— YOUR TASK —
Where the entries below show "Open the 'Bình", begin there and print that line and all following lines exactly, through the last, omitting pictures.

(Source records)
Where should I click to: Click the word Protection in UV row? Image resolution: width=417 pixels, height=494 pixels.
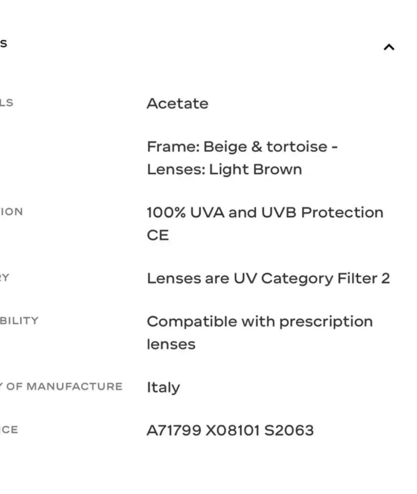pyautogui.click(x=342, y=212)
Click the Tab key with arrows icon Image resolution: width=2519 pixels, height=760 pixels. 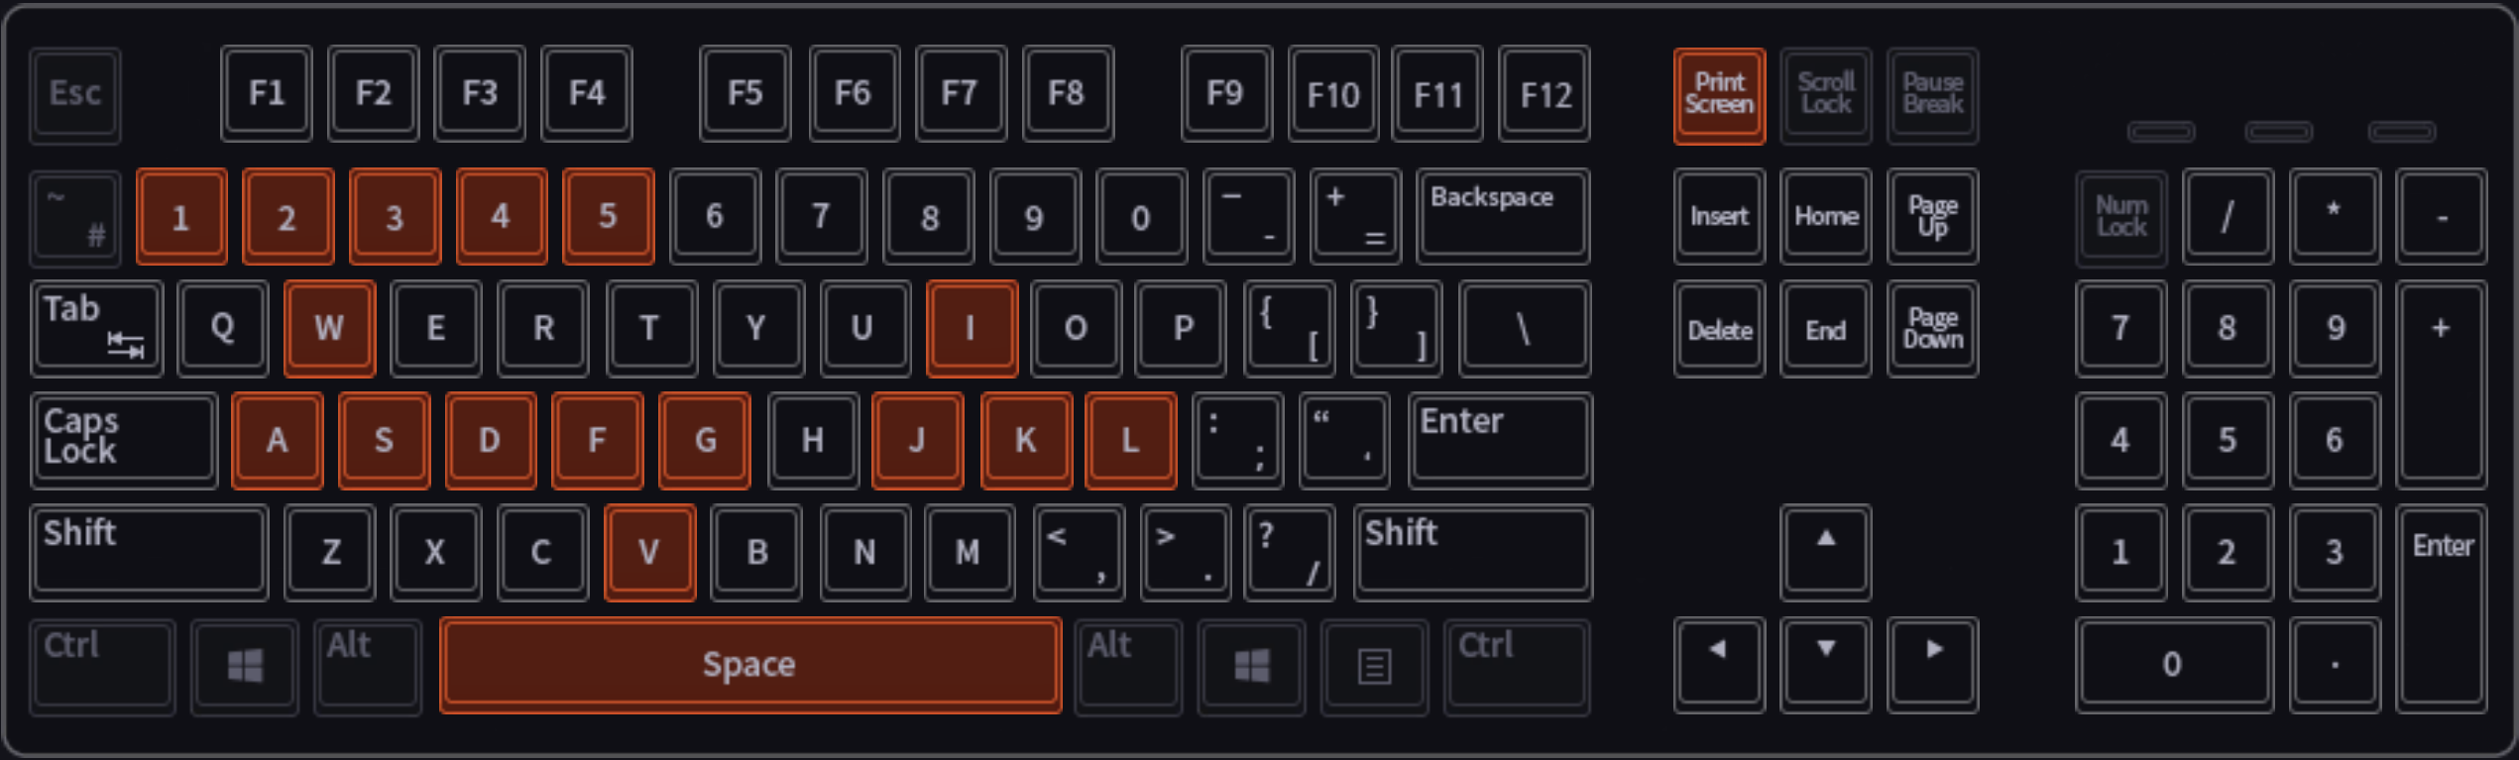[x=97, y=328]
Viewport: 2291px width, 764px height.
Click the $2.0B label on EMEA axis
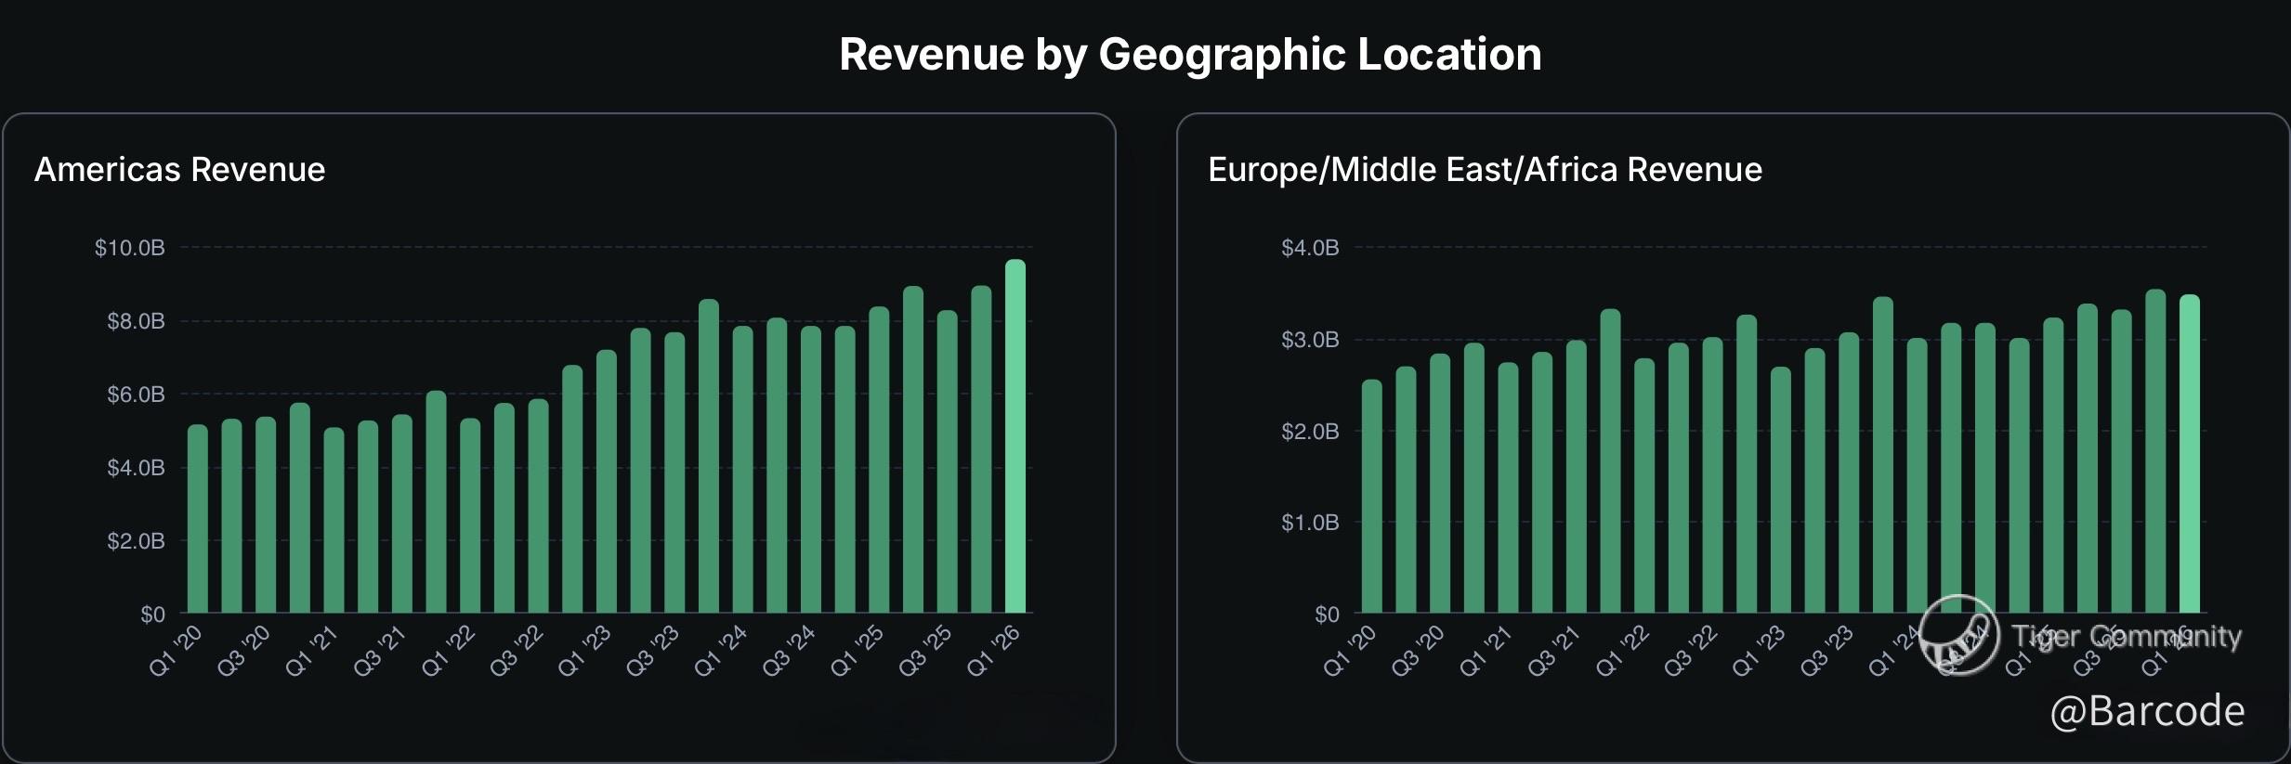point(1309,432)
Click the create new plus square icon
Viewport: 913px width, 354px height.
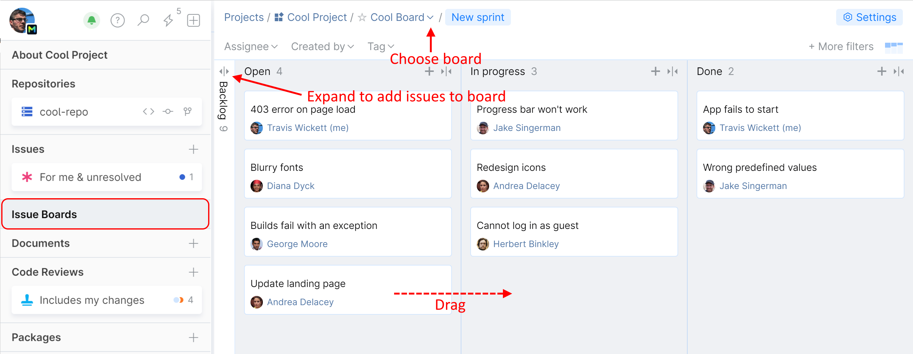click(x=194, y=20)
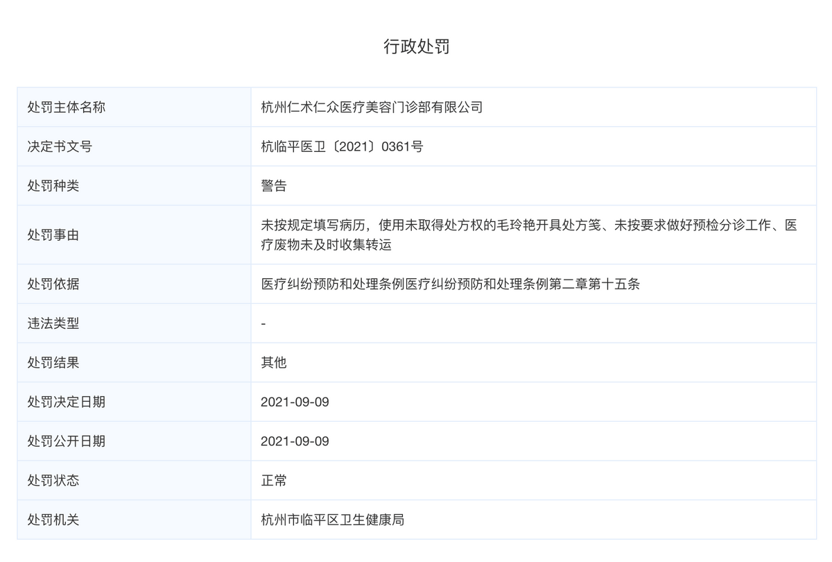Click the 行政处罚 page title
This screenshot has width=832, height=562.
[416, 46]

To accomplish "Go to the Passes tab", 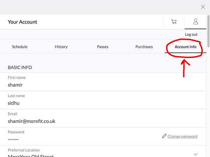I will coord(103,47).
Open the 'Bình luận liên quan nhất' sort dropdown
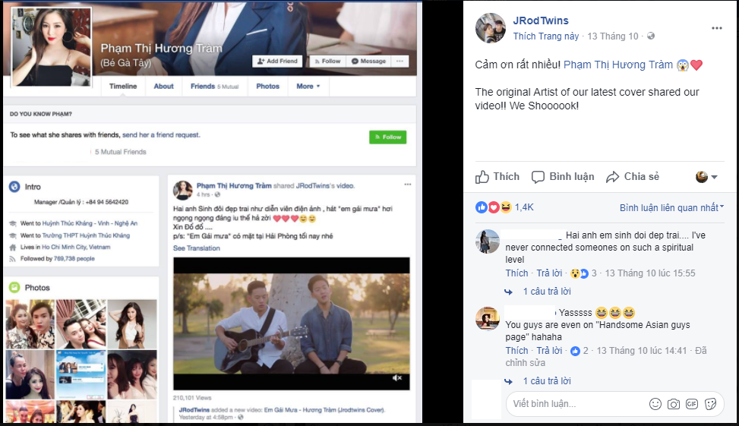Viewport: 739px width, 426px height. [671, 207]
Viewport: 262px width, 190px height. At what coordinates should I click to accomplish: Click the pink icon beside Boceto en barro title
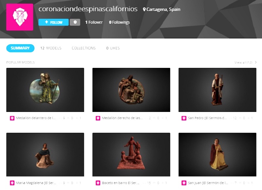[x=98, y=183]
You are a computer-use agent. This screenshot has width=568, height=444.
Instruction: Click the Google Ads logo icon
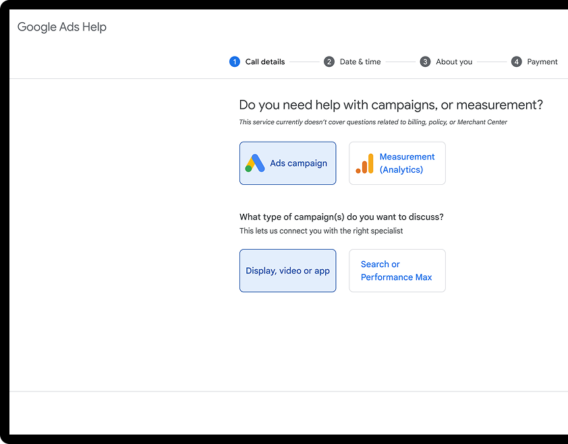(255, 163)
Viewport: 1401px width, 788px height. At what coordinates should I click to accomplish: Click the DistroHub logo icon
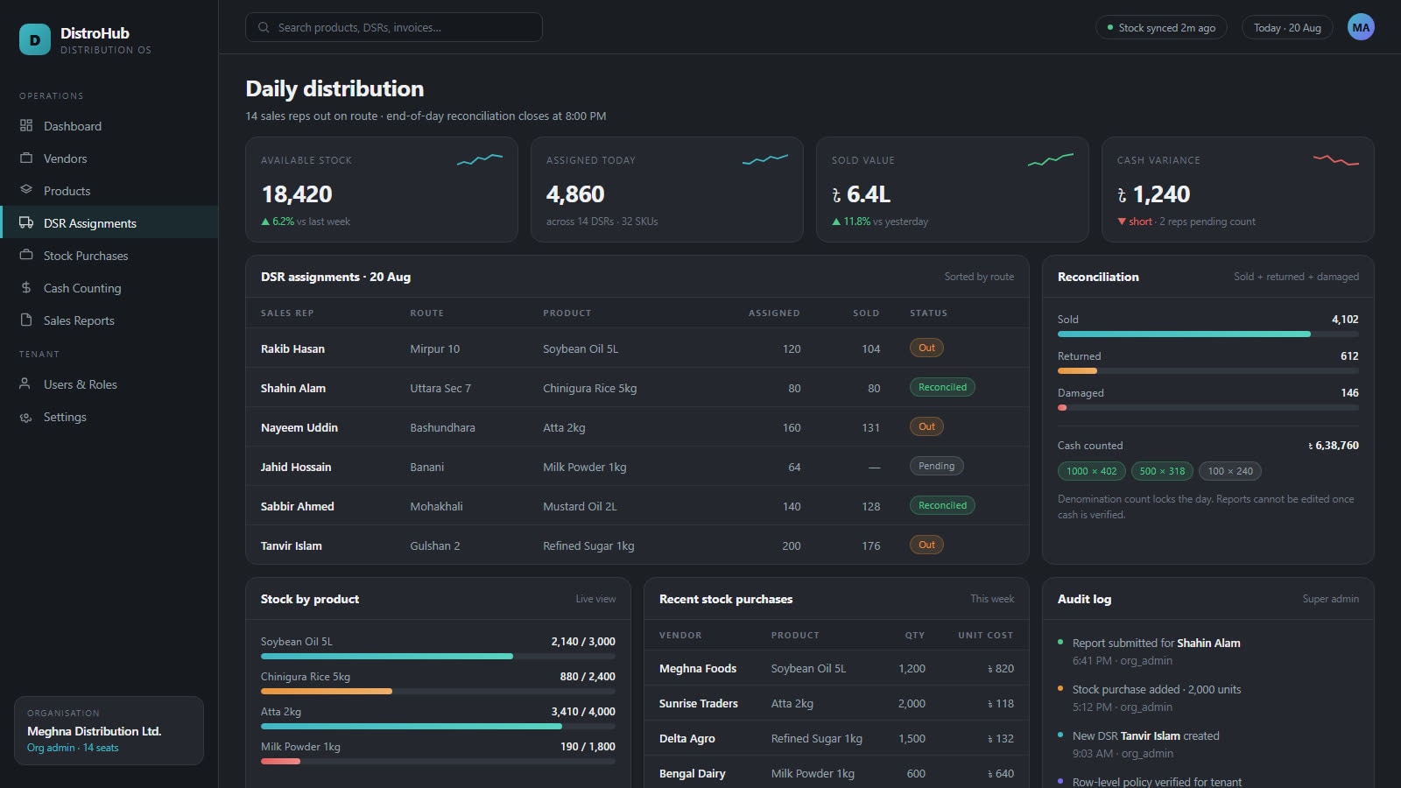click(35, 40)
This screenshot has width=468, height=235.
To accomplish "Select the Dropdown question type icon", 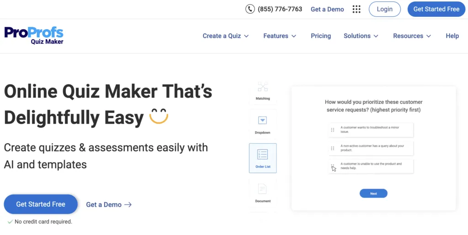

— ANSWER SPACE —
Open the 'Bình luận liên quan nhất' sort dropdown
Viewport: 739px width, 426px height. [671, 207]
Viewport: 262px width, 190px height. At what coordinates should I click to accomplish: Click the pink icon beside Boceto en barro title
[x=98, y=183]
You are a computer-use agent. This screenshot has width=568, height=444.
Instruction: Click the Google Ads logo icon
(255, 163)
Viewport: 1401px width, 788px height. At what coordinates should I click to accomplish: Click the DistroHub logo icon
click(35, 40)
This screenshot has width=468, height=235.
To accomplish "Select the Dropdown question type icon", 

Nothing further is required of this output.